Collected data:
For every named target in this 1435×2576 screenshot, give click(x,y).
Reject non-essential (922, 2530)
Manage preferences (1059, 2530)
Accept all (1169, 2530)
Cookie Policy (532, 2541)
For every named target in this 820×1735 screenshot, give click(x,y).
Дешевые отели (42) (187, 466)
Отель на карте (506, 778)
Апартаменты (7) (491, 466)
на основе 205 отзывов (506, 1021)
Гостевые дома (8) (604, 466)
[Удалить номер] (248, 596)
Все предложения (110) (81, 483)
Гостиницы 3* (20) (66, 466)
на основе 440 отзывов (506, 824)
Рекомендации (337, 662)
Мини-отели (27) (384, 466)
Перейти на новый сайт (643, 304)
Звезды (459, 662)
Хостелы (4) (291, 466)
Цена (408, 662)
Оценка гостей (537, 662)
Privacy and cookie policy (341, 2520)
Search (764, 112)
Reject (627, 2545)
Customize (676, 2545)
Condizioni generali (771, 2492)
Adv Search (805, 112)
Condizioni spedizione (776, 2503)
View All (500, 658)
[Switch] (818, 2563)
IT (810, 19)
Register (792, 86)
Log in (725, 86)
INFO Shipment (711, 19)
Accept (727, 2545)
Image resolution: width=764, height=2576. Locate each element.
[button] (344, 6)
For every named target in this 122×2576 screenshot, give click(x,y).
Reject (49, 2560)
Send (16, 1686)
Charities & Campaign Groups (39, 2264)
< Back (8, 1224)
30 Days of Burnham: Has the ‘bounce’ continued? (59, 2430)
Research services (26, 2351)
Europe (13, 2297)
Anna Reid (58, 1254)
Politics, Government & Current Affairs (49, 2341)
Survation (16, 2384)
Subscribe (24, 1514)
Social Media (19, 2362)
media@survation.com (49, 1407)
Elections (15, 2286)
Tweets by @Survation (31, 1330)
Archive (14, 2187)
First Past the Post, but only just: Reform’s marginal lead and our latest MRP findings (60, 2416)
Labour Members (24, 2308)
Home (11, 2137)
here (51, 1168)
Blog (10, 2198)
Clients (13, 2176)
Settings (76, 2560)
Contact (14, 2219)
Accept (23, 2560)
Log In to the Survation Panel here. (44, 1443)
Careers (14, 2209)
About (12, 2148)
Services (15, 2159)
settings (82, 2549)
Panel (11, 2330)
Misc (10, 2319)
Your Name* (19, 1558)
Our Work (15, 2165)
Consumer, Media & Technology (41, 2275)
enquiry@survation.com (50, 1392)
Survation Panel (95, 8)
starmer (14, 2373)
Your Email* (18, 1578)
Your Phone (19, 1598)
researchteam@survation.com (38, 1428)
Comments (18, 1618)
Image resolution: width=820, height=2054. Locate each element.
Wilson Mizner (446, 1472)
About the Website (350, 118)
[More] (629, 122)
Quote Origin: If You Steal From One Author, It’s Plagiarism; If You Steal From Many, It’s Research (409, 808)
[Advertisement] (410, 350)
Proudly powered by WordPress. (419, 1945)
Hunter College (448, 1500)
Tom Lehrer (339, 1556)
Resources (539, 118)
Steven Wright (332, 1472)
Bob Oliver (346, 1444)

• Work instructions:
Repeat every line of the records above exactly.

• Result of this task:
For every named target in this 1435×2576 screenshot, give click(x,y).
Reject non-essential (922, 2530)
Manage preferences (1059, 2530)
Accept all (1169, 2530)
Cookie Policy (532, 2541)
For every named target in this 820×1735 screenshot, give click(x,y).
Дешевые отели (42) (187, 466)
Отель на карте (506, 778)
Апартаменты (7) (491, 466)
на основе 205 отзывов (506, 1021)
Гостевые дома (8) (604, 466)
[Удалить номер] (248, 596)
Все предложения (110) (81, 483)
Гостиницы 3* (20) (66, 466)
на основе 440 отзывов (506, 824)
Рекомендации (337, 662)
Мини-отели (27) (384, 466)
Перейти на новый сайт (643, 304)
Звезды (459, 662)
Хостелы (4) (291, 466)
Цена (408, 662)
Оценка гостей (537, 662)
Privacy and cookie policy (341, 2520)
Search (764, 112)
Reject (627, 2545)
Customize (676, 2545)
Condizioni generali (771, 2492)
Adv Search (805, 112)
Condizioni spedizione (776, 2503)
View All (500, 658)
[Switch] (818, 2563)
IT (810, 19)
Register (792, 86)
Log in (725, 86)
INFO Shipment (711, 19)
Accept (727, 2545)
Image resolution: width=764, height=2576. Locate each element.
[button] (344, 6)
For every named target in this 122×2576 screenshot, give click(x,y).
Reject (49, 2560)
Send (16, 1686)
Charities & Campaign Groups (39, 2264)
< Back (8, 1224)
30 Days of Burnham: Has the ‘bounce’ continued? (59, 2430)
Research services (26, 2351)
Europe (13, 2297)
Anna Reid (58, 1254)
Politics, Government & Current Affairs (49, 2341)
Survation (16, 2384)
Subscribe (24, 1514)
Social Media (19, 2362)
media@survation.com (49, 1407)
Elections (15, 2286)
Tweets by @Survation (31, 1330)
Archive (14, 2187)
First Past the Post, but only just: Reform’s marginal lead and our latest MRP findings (60, 2416)
Labour Members (24, 2308)
Home (11, 2137)
here (51, 1168)
Blog (10, 2198)
Clients (13, 2176)
Settings (76, 2560)
Contact (14, 2219)
Accept (23, 2560)
Log In to the Survation Panel here. (44, 1443)
Careers (14, 2209)
About (12, 2148)
Services (15, 2159)
settings (82, 2549)
Panel (11, 2330)
Misc (10, 2319)
Your Name* (19, 1558)
Our Work (15, 2165)
Consumer, Media & Technology (41, 2275)
enquiry@survation.com (50, 1392)
Survation Panel (95, 8)
starmer (14, 2373)
Your Email* (18, 1578)
Your Phone (19, 1598)
researchteam@survation.com (38, 1428)
Comments (18, 1618)
Image resolution: width=820, height=2054. Locate each element.
Wilson Mizner (446, 1472)
About the Website (350, 118)
[More] (629, 122)
Quote Origin: If You Steal From One Author, It’s Plagiarism; If You Steal From Many, It’s Research (409, 808)
[Advertisement] (410, 350)
Proudly powered by WordPress. (419, 1945)
Hunter College (448, 1500)
Tom Lehrer (339, 1556)
Resources (539, 118)
Steven Wright (332, 1472)
Bob Oliver (346, 1444)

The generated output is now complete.